One quiet gotcha: a malformed category_id is ignored rather than rejected. You get a
200 and the unfiltered page back. If a category filter appears to do nothing, check
you're sending a well-formed UUID — the API won't tell you that you aren't.
3. Search
search matches a case-insensitive substring against both the title and the body, which
makes it useful as a genuine content search rather than just a title filter.
const params = new URLSearchParams({ search: query, per_page: '10' });
const res = await fetch(`${BASE_URL}/api/v1/public/articles?${params}`, {
headers: { Authorization: `Bearer ${process.env.ASSISTIVE_PUBLISHABLE_KEY}` },
});
const { data, meta } = await res.json();It's substring matching, not a ranked search engine — no stemming, no fuzzy matching, no relevance ordering. Results still come back newest-first. For a small help center that's usually plenty; for a large one, consider pulling the articles and indexing them yourself.
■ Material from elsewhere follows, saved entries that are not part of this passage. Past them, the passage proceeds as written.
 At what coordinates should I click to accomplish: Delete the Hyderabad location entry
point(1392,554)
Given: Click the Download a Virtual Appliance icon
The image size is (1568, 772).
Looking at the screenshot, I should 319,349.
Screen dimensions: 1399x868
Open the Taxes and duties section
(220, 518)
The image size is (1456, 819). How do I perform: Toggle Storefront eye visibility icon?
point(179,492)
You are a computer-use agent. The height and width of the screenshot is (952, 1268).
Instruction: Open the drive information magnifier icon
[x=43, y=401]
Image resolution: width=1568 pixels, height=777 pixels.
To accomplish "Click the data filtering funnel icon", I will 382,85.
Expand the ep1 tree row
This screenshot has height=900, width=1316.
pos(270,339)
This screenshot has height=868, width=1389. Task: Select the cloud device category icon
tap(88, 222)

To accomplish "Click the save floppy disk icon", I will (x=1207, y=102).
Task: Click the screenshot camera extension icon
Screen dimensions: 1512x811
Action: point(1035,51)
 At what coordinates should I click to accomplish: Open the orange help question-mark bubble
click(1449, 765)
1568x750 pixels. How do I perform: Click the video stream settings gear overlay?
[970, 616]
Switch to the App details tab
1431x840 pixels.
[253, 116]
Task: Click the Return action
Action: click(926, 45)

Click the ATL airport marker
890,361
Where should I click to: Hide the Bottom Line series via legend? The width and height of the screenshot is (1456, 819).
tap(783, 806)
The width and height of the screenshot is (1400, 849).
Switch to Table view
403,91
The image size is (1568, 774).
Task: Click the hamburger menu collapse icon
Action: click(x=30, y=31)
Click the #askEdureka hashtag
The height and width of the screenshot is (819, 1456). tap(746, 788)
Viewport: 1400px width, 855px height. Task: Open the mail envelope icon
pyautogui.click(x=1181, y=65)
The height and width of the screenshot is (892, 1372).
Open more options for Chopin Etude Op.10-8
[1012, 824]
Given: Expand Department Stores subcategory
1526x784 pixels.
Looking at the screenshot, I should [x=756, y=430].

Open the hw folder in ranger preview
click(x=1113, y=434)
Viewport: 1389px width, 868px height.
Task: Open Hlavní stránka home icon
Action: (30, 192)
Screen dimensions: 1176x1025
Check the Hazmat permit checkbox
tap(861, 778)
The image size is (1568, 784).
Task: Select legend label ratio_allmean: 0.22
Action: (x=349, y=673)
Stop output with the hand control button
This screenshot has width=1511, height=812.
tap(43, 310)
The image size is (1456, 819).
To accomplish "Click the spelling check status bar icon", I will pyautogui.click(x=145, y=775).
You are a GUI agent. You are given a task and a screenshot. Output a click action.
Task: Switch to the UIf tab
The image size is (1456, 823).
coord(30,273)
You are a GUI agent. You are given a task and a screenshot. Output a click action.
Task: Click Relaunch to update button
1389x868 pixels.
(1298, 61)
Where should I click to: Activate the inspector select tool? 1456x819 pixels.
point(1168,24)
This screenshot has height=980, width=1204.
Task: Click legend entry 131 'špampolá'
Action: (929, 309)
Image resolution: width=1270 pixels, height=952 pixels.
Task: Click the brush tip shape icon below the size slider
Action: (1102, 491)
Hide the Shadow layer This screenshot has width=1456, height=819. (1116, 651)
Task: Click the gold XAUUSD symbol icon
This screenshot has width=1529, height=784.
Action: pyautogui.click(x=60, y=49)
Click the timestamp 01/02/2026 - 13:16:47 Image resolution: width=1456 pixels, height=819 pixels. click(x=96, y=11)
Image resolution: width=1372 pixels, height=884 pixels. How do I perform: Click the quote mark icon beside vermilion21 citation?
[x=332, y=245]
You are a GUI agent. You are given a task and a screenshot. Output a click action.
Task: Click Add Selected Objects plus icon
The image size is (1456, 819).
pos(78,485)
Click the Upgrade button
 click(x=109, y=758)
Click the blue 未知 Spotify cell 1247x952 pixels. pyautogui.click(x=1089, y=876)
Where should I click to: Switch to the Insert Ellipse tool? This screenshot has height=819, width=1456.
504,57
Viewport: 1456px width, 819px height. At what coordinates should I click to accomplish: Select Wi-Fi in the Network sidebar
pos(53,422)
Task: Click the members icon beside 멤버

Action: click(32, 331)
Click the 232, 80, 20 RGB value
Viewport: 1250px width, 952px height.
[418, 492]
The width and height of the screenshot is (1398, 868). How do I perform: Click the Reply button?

4. Render one article by slug
GET /api/v1/public/articles/{ref} takes
either a UUID or a slug — the server tries to parse ref as a UUID and falls back to
a slug lookup.
That's what lets you build readable URLs and pass the last segment straight through:
// Your route: /help/:slug → /help/how-to-reset-your-password
export async function loader({ params }) {
const res = await fetch(
`${BASE_URL}/api/v1/public/articles/${encodeURIComponent(params.slug)}`,
{ headers: { Authorization: `Bearer ${process.env.ASSISTIVE_PUBLISHABLE_KEY}` } },
);
if (res.status === 404) throw notFound();
const { data } = await res.json();
return data;
}No slug-to-UUID map to keep in sync on your side.
A 404 here (article not found) collapses three cases into one: the article doesn't
exist, it exists but isn't published, or it's published but internal. You can't tell them
apart, and shouldn't need to — all three mean this customer may not read this, so all
three should render the same "not found" page.
Putting it together
A minimal help center is three routes:
| Your route | Call | Notes |
|---|---|---|
/help | GET /categories + GET /articles?per_page=10 | Category nav sorted by position, plus recent articles. |
/help/c/:categorySlug | GET /articles?category_id=… | Look the ID up from the category list you already have. |
/help/:slug | GET /articles/:slug | Pass the slug straight through. |
Two things worth doing on top:
- Cache. These responses change rarely. Caching them for minutes — or rebuilding a static help center on a schedule — keeps you well clear of the publishable key's organization-wide rate limit, which is shared by every other integration you run. See rate limits.
- Render
bodyas Markdown. It comes back as source text, not HTML, so it's yours to render — with whatever sanitizer and typography your site already uses.